Task directions:
Copy out the rows word for word, starting at the line that contains "on deal-button: Life" and continuing through the final row, with both ends included.

Data for the task:
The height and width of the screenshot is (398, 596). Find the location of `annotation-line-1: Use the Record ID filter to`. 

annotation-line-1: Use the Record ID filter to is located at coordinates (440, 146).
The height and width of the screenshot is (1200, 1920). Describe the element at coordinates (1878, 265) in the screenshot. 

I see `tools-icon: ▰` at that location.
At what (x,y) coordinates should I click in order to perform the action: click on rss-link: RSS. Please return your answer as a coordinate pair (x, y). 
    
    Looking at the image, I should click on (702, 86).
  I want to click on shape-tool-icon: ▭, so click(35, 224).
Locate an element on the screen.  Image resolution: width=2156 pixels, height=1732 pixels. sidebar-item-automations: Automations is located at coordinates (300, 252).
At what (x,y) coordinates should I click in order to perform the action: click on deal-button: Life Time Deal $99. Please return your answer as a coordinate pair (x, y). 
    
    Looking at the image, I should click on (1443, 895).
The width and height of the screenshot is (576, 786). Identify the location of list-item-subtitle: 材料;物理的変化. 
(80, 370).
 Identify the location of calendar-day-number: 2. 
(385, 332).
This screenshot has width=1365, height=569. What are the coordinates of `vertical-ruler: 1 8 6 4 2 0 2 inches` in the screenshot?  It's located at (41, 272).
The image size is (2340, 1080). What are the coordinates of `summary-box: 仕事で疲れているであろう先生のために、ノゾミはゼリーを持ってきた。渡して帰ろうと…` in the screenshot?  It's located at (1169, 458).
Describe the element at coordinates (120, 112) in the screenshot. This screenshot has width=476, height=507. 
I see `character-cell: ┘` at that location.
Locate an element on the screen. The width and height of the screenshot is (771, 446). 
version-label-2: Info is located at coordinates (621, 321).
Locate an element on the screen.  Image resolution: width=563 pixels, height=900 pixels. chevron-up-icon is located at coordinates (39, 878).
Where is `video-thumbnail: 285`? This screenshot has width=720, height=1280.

Task result:
At what (x,y) coordinates should I click in order to perform the action: click on deal-button: Life Time Deal $99. Please return your answer as a coordinate pair (x, y). 
    
    Looking at the image, I should click on (1443, 895).
The width and height of the screenshot is (576, 786). Identify the location of list-item-subtitle: 材料;物理的変化. 
(80, 370).
 Identify the location of calendar-day-number: 2. 
(385, 332).
This screenshot has width=1365, height=569. What are the coordinates of `vertical-ruler: 1 8 6 4 2 0 2 inches` in the screenshot?  It's located at (41, 272).
The image size is (2340, 1080). What are the coordinates of `summary-box: 仕事で疲れているであろう先生のために、ノゾミはゼリーを持ってきた。渡して帰ろうと…` in the screenshot?  It's located at (1169, 458).
Describe the element at coordinates (120, 112) in the screenshot. This screenshot has width=476, height=507. 
I see `character-cell: ┘` at that location.
Locate an element on the screen. The width and height of the screenshot is (771, 446). 
version-label-2: Info is located at coordinates (621, 321).
Locate an element on the screen.  Image resolution: width=563 pixels, height=900 pixels. chevron-up-icon is located at coordinates (39, 878).
Where is `video-thumbnail: 285`? This screenshot has width=720, height=1280.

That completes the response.